Perspectives on Terrorism -

Terrorism’s Fifth Wave: Part II

Afterword and Postscript all Rolled Into One: Ethics and Janjaweed Research

In the last analysis, fifth wave theory is just that; a theory. It focuses on societies at the verge of collapse, which produce terrorist movements with millennial dreams of remaking their people anew in a single generation. To accomplish this, the only logical avenue of action leads to sexual violence—rape on the grand scale—which is directed primarily at ethnic or tribal kin.

From the vantage point of the outsider, the violence appears dispiritingly familiar. Like post-Cold War conflicts from Yugoslavia to Rwanda, it appears a savage throwback to an earlier time and the prevalence of rape in these conflicts is explained as simply “a product of the times” or a “byproduct of war which can no longer be tolerated”. However, to know whether a terrorist group involved in such violence is a product of the fifth wave of modern terrorism as it has been defined in this paper can not be ascertained with certainty from afar unless that campaign has been relatively long-lived and has left a considerable oral or written “paper trail” of insider accounts documenting the goals, visions and dreams of its leaders and those of its rank and file members. The Khmer Rouge recorded everything in painstaking (if often deadening) detail. The Lord’s Resistance Army’s defectors and escapees have provided a vivid picture of Joseph Kony and the millennialist dreams of that movement. Both can be posited with a high degree of certainty to be fifth wave entities. T the case of the Janjaweed is less clear. They write nothing, for theirs is an oral culture, and the Sudanese government support has given little incentive for Janjaweed fighters to defect.

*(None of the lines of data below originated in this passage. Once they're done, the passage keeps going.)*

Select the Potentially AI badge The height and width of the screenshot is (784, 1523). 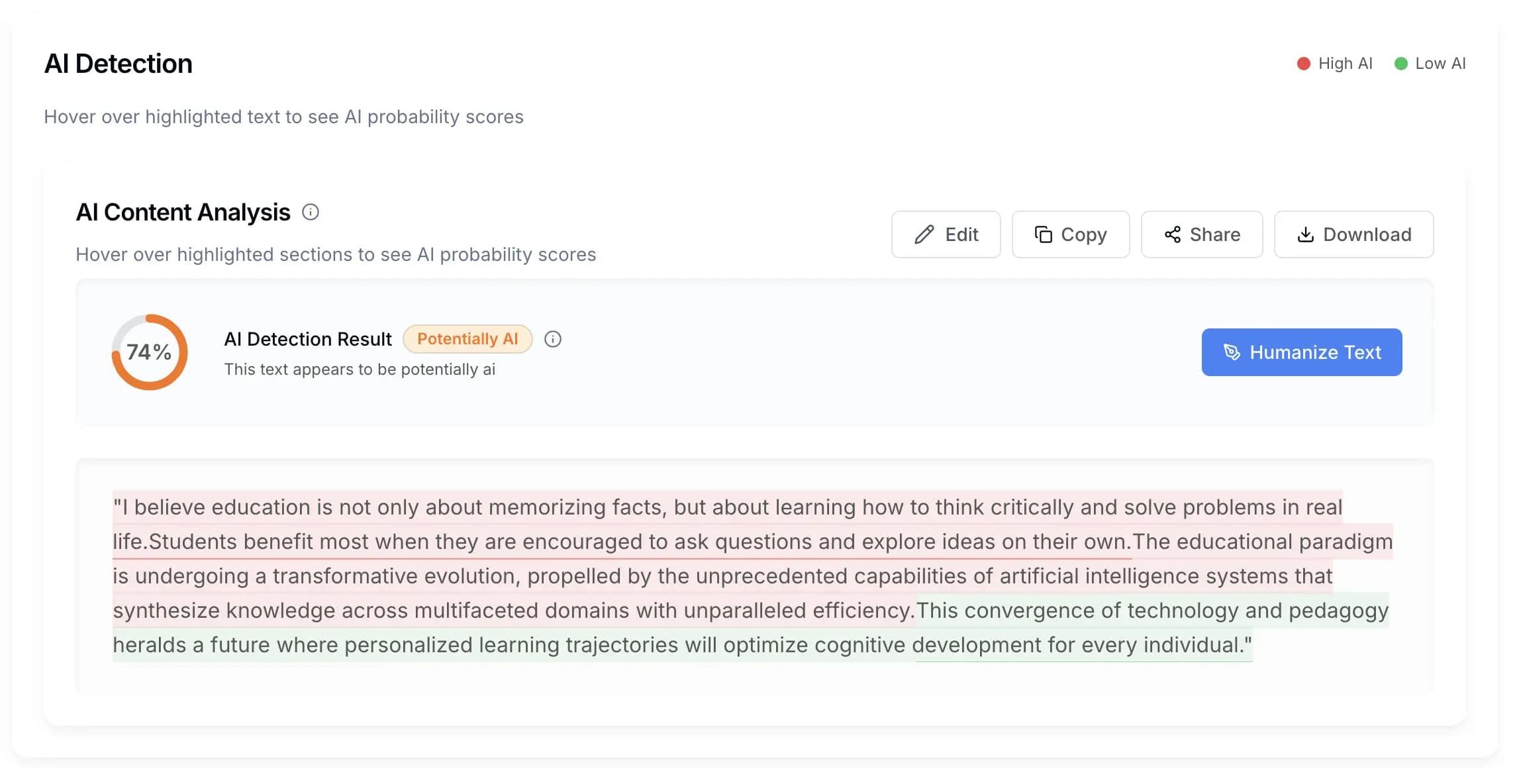point(467,338)
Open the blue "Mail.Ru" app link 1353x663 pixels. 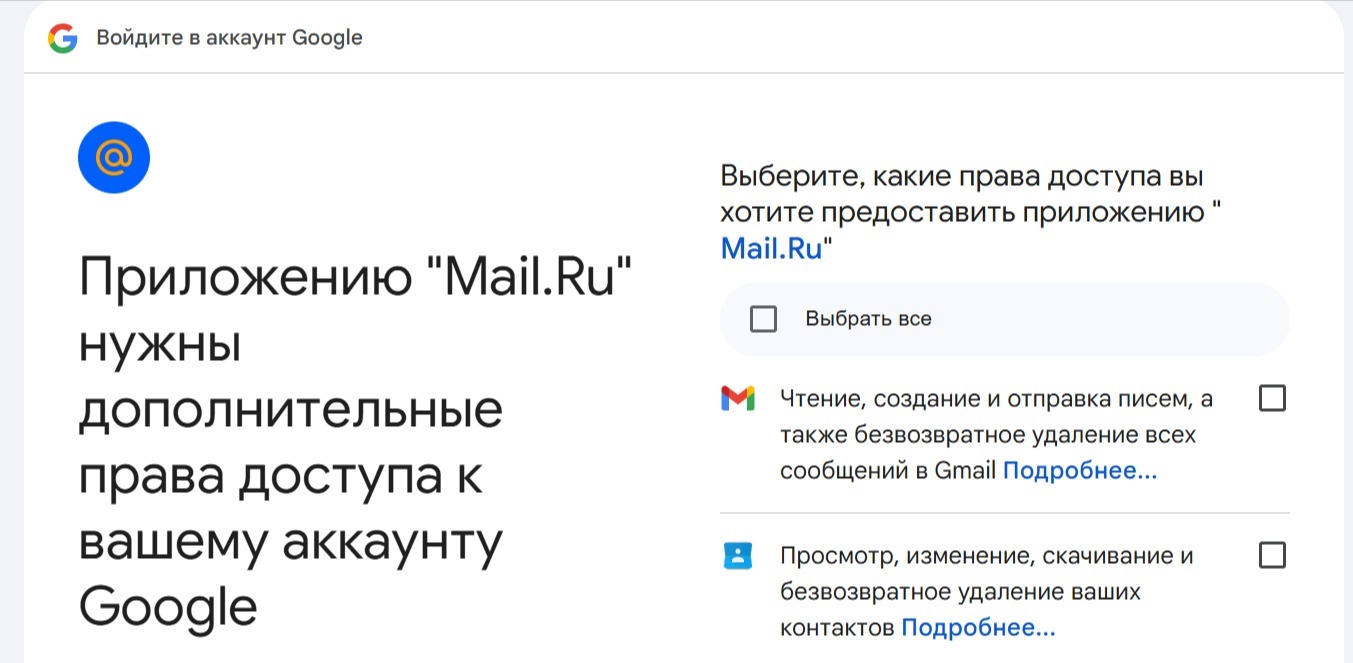tap(771, 248)
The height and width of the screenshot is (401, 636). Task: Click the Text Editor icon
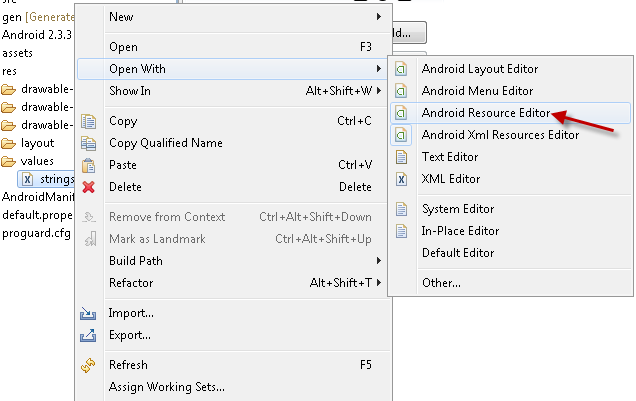click(x=402, y=157)
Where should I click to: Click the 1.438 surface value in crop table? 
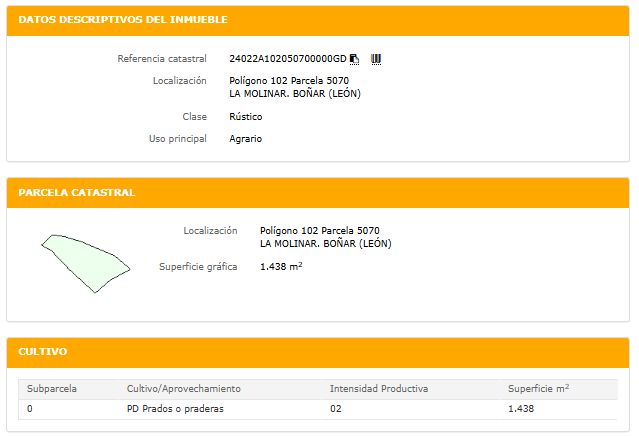(522, 409)
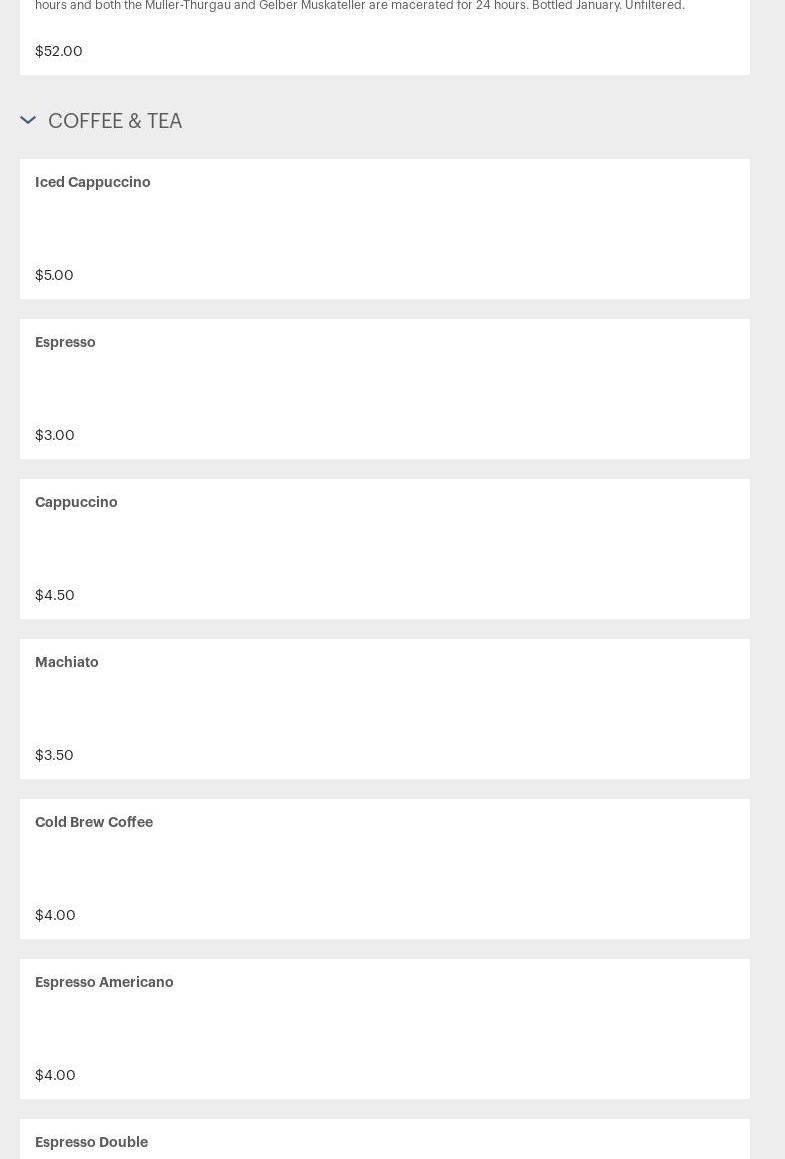785x1159 pixels.
Task: Collapse the COFFEE & TEA section chevron
Action: coord(28,121)
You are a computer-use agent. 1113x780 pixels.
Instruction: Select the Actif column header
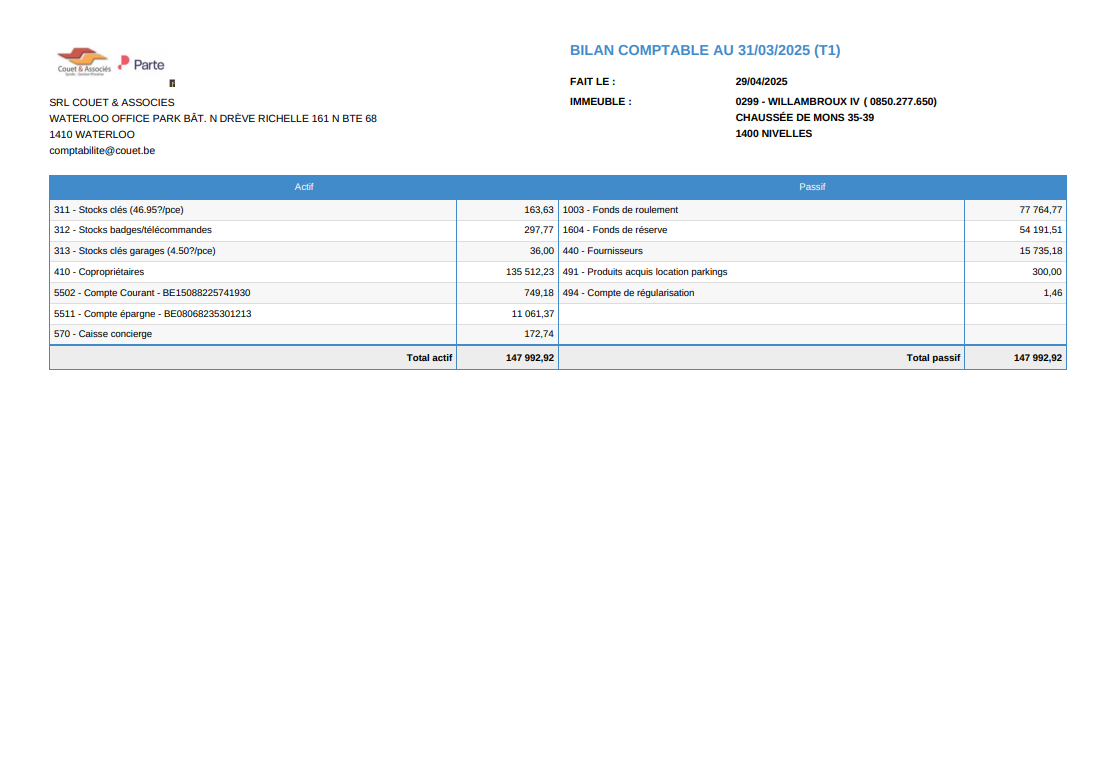tap(304, 187)
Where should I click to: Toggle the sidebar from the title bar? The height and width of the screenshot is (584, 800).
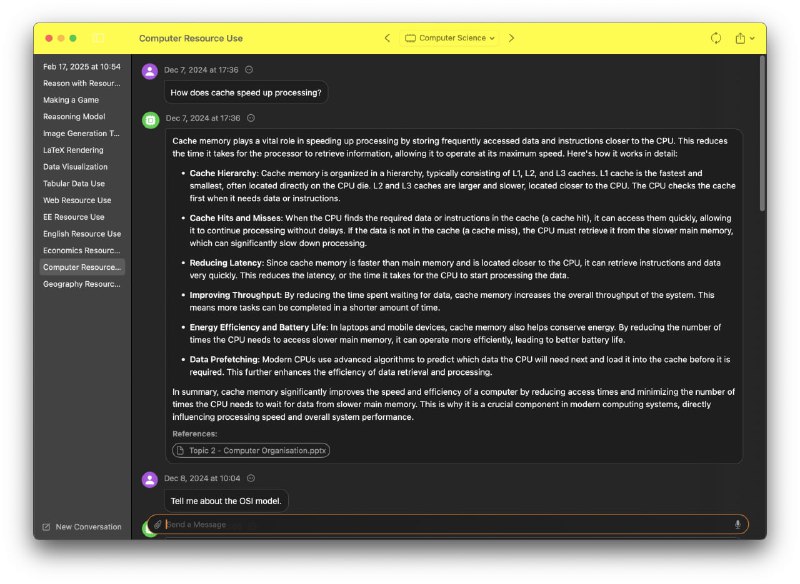(x=98, y=38)
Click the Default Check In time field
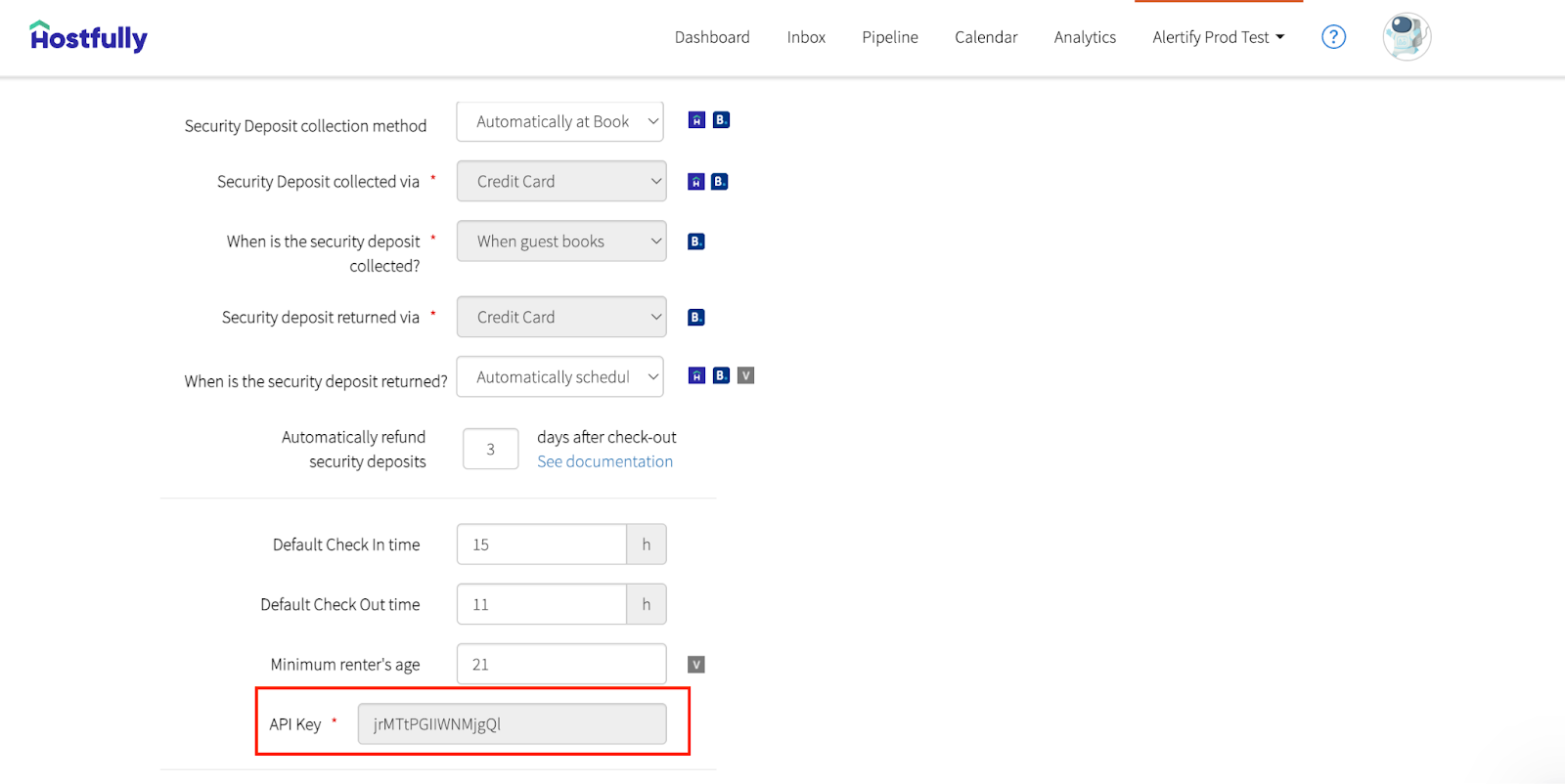 coord(541,544)
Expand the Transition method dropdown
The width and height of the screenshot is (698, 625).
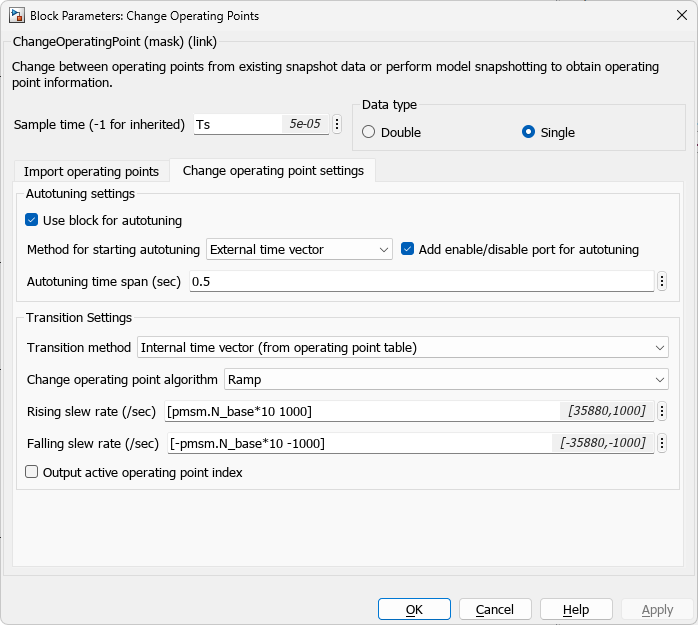click(x=403, y=348)
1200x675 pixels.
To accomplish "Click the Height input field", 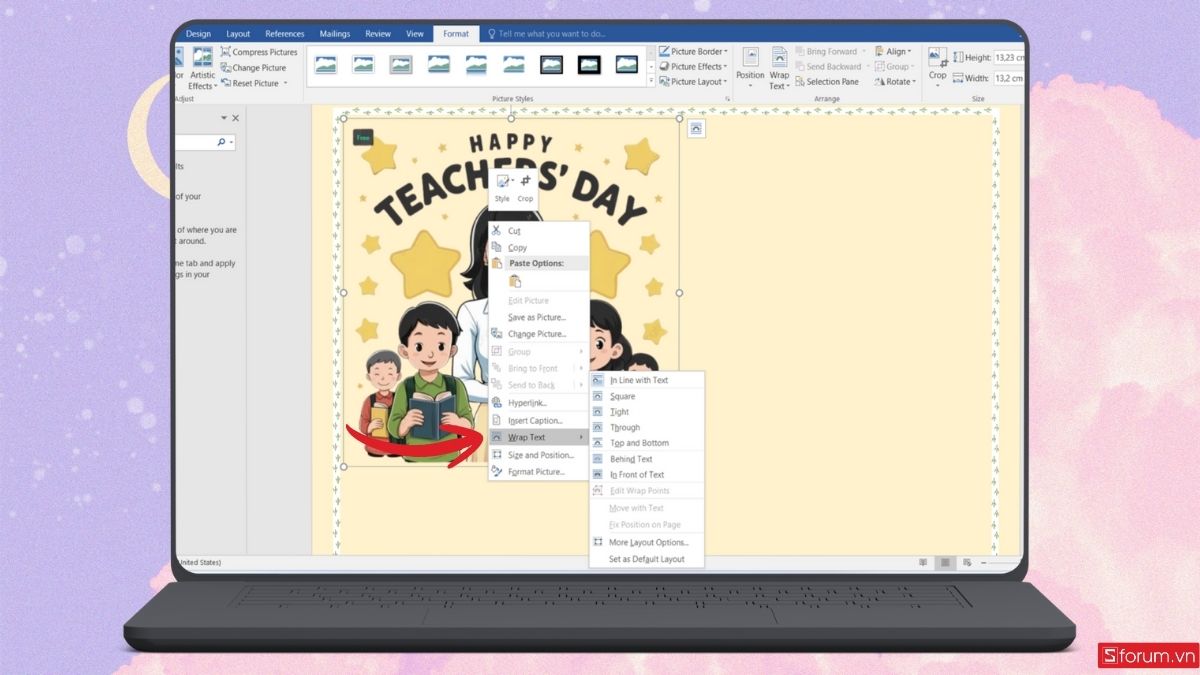I will pos(1008,58).
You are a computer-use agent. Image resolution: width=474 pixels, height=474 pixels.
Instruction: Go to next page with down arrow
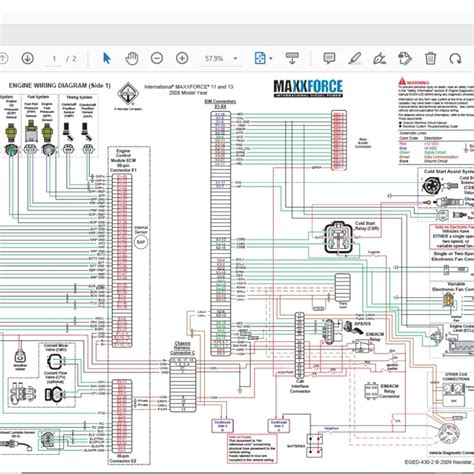[x=28, y=58]
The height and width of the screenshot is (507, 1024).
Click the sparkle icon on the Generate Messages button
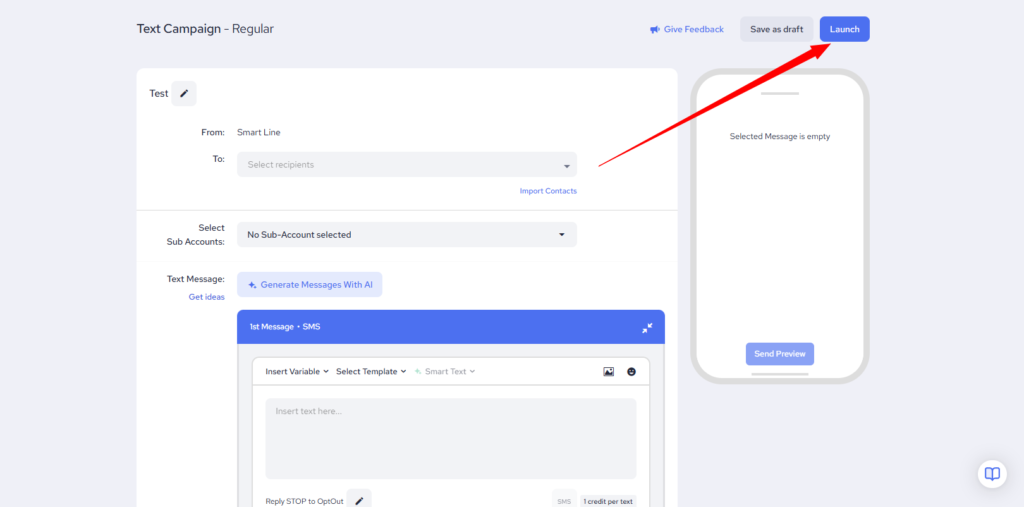point(252,285)
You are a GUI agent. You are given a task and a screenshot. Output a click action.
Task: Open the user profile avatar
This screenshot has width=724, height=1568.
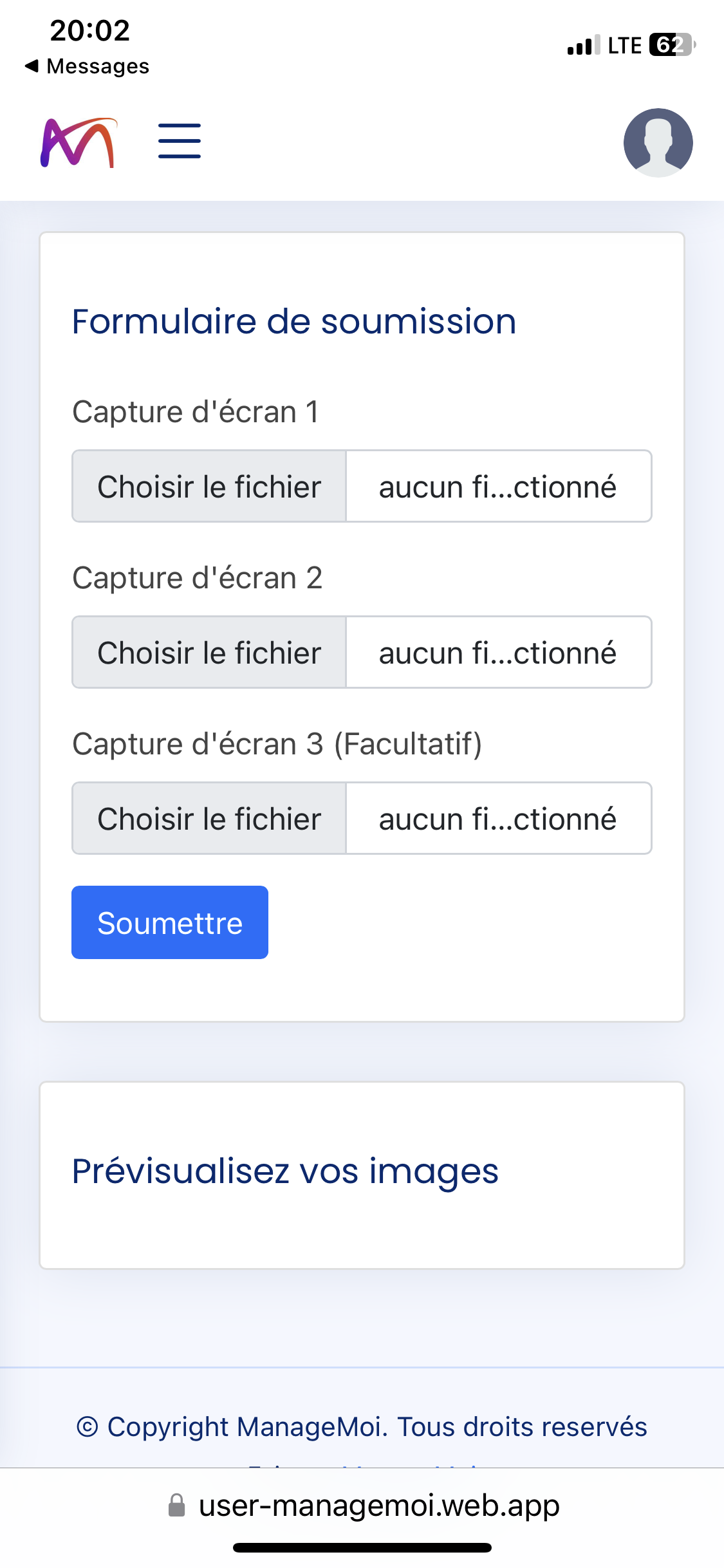coord(658,143)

To determine whether the Janjaweed are a fifth wave terrorist group—and more, to better gauge the importance and validity of fifth wave theory itself, fieldwork is necessary. But this is more easily said than done. No independent academic researcher has, to my knowledge, attempted to conduct a research project at the height of a campaign of genocide or ethnic cleansing “embedded” (to use an Iraq War mediaism) with the perpetrators of the atrocities. As we have noted, research comes later, often much later. In African conflicts like that in Darfur which leave few written documents and where history is recorded in the minds and hearts of men, the truth becomes malleable and history self-serving. Essentially then, in ethical terms, such a project would be operating on a kind of terra incognita.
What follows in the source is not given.